UM PALPITE
Lendo Cinefilia (CosacNaify), de Antoine Baecque, ainda não encontrei nenhuma análise sobre como a turma da nouvelle vague assistia aos créditos finais de um filme.
O livro estuda a época de ouro da cinefilia na França, entre a Segunda Guerra Mundial e as mobilizações de 1968.
Como define Baecque, é “… um momento em que o olhar sobre o cinema se fez ávido, em que as imagens, como que arrebatadas pelas reapropriações de alguns espectadores, transformaram-se em fragmentos da vida íntima, em que os filmes assumiram sentido para os diletantes privilegiados como outras tantas provas materiais em seu panteão pessoal, em que as projeções se fizeram cultura de grupo a golpes de discussão, escritas, publicações e polêmicas”.
Todo um processo que não existe mais (ou melhor, até acontece em pequenos grupos que não alcançam a repercussão desse passado recente).
Cinema, um dia, foi coisa séria; uma arte capaz de rivalizar com literatura, música e política na hora de despertar paixões.
Hoje raramente encontramos numa sala alguém disposto a acompanhar um filme como se estivesse numa missa.
Claro, Baecque nos conta como tudo mudou e que hoje não há cinema que possa ser considerado o Vaticano, Meca ou Jerusalém.
Mas nenhum texto que mostre como a arte cinematográfica perdeu a força intelectual de outrora chega perto da experiência de um final de sessão em qualquer cinema brasileiro.
O vilão nem deu o último suspiro, a mocinha ainda está passando batom para o beijo final, e os lanterninhas (devidamente sem lanternas, claro, mas com aqueles rádios infernais) abrem os portões.
A turma sai em debandada ligando os celulares, combinando a pizza e jogando o resto de pipoca no amiguinho da frente.
Uma experiência mais próxima de um Palmeiras e Corinthians do que uma missa.
Mas um clássico que não valia nada, que ficou num melancólico zero a zero, tamanha a incapacidade na hora de despertar reações após seu término.
Outro dia, ao final de Besouro Verde, de Michel Gondry, fiquei particularmente assustado e solitário.
Foi o tempo de me abaixar para pegar um livro que tinha caído e, quando voltei para contemplar os créditos, não existia mais nenhum espectador na sala – e antes de eu me distrair por dois segundos ela estava abarrotada.
Nem bem o nome de Seth Rogen apareceu e uma mocinha já me pediu licença para recolher o lixo e empurrou o pentelho óculos 3D para uma sacola preta.
Esse desdém que a moçada faz questão de frisar para com aquelas pessoas todas que tentaram fazer um filme (ainda obra de arte?) não se limita aos blockbusters.
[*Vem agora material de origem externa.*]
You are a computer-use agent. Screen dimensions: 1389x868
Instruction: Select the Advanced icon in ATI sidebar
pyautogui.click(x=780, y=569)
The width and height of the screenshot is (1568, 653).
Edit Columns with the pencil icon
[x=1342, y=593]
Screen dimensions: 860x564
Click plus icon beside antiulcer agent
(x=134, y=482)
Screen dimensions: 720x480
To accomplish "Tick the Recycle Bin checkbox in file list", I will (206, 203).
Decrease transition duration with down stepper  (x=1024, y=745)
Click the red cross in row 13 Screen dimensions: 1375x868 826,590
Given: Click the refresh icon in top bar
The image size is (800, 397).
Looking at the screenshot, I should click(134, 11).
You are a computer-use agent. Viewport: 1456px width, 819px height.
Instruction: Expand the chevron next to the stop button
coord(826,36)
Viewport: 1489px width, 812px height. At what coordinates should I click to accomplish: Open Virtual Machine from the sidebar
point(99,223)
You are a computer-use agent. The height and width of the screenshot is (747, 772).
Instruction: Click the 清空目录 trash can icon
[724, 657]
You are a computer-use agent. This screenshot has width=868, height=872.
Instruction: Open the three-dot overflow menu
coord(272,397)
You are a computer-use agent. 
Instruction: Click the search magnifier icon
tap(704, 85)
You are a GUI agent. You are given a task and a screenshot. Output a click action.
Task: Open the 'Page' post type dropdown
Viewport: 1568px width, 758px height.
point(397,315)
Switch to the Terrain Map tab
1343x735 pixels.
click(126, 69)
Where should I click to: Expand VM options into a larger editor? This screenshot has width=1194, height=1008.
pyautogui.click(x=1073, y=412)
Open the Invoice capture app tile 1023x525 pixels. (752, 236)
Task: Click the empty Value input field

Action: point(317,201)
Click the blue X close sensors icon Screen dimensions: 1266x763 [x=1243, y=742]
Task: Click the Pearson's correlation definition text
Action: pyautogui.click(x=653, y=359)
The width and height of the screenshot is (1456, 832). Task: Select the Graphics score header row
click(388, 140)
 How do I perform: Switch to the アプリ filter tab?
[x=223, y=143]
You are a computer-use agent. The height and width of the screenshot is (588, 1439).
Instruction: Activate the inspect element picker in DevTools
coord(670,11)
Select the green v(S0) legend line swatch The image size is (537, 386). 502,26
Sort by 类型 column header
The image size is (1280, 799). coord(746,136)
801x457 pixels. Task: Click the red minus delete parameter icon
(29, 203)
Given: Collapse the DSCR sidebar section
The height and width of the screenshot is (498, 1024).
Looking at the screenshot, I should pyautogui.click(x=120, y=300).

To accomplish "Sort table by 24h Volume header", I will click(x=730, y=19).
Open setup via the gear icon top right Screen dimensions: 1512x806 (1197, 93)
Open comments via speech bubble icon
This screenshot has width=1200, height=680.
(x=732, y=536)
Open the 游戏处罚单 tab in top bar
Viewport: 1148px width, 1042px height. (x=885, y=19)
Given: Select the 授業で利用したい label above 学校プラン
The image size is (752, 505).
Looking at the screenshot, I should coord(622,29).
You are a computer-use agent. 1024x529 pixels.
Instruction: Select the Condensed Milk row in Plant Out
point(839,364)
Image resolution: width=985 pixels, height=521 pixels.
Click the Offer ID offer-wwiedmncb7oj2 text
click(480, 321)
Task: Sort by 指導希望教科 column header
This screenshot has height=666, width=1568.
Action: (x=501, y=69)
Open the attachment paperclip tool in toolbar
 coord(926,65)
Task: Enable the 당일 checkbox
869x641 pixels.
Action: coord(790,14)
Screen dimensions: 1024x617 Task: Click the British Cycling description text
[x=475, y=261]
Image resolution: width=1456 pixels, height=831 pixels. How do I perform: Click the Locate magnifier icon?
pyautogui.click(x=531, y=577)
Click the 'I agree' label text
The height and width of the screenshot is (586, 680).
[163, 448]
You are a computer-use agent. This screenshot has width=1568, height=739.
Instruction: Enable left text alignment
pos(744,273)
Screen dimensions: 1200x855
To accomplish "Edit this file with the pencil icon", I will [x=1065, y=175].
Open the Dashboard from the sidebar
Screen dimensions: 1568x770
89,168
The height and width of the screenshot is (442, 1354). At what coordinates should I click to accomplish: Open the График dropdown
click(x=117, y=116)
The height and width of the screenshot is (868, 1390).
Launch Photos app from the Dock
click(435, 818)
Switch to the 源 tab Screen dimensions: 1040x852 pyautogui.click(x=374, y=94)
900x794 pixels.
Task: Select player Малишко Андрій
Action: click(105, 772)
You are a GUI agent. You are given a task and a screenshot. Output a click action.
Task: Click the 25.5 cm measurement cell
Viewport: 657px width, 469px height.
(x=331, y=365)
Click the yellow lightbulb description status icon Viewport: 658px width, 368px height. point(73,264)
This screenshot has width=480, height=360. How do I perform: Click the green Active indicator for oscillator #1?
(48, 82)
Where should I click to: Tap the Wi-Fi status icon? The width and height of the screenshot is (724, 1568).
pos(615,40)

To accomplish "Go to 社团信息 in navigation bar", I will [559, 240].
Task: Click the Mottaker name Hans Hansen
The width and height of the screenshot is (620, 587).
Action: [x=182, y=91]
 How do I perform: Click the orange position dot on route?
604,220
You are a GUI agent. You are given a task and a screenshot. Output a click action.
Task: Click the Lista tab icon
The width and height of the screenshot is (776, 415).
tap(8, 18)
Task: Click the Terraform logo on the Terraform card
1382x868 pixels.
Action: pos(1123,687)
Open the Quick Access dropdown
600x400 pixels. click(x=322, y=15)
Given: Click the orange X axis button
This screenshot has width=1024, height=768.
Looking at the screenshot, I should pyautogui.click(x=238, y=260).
Seja no Apichatpong ou no Michael Bay, ninguém mais lê os créditos finais.
Saber onde algumas cenas foram gravadas, descobrir que aquela passagem foi realçada com um Tchaikovsky, contar quantos assistentes tem o Al Pacino…
Tudo isso parece ter ficado no tempo do vovô, este sim cinéfilo de carteirinha e doente mental por perder mais cinco minutos degustando aquele facho de luz numa tela agora enegrecida.
Será que isso diz alguma coisa sobre o fim da cinefilia?
Esse comportamento do público após a última imagem pode nos levar a um pensamento sobre a falta de reflexão em relação aos filmes?
Esse movimento de desprezo é geral. Críticos também têm que sair correndo das cabines (para escrever os textos; para não pegar trânsito; para tentar um último lanchinho); em Mostras, ninguém pode ficar até o fim porque precisa pegar o próximo filme.
Há sempre essa corrida, esse abrupto término da experiência quando a palavra “the end” rasga a tela.
É como terminar um livro e jogar a papelada no lixo; ou sair da missa arrotando e sem pensar no discurso daquele cara com vestes esquisitas.
Preciso continuar lendo o Baecque e ver se antes ficavam lendo os créditos.
Quem sabe aí exista alguma lição, algum caminho?
Será que o cinema mudou ou foi a platéia?
UM TRAILER
Greg Mottola já dirigiu alguns episódios da série Arrested Development e colocou brilho em histórias bem humoradas sobre a adolescência (em Férias Frustradas de Verão e Superbad). Neste ano, ele vem de Paul, uma daquelas coisas que são inexplicáveis e que os gringos sabem fazer tão bem. Falta essa inventividade maluca para o cinema nacional.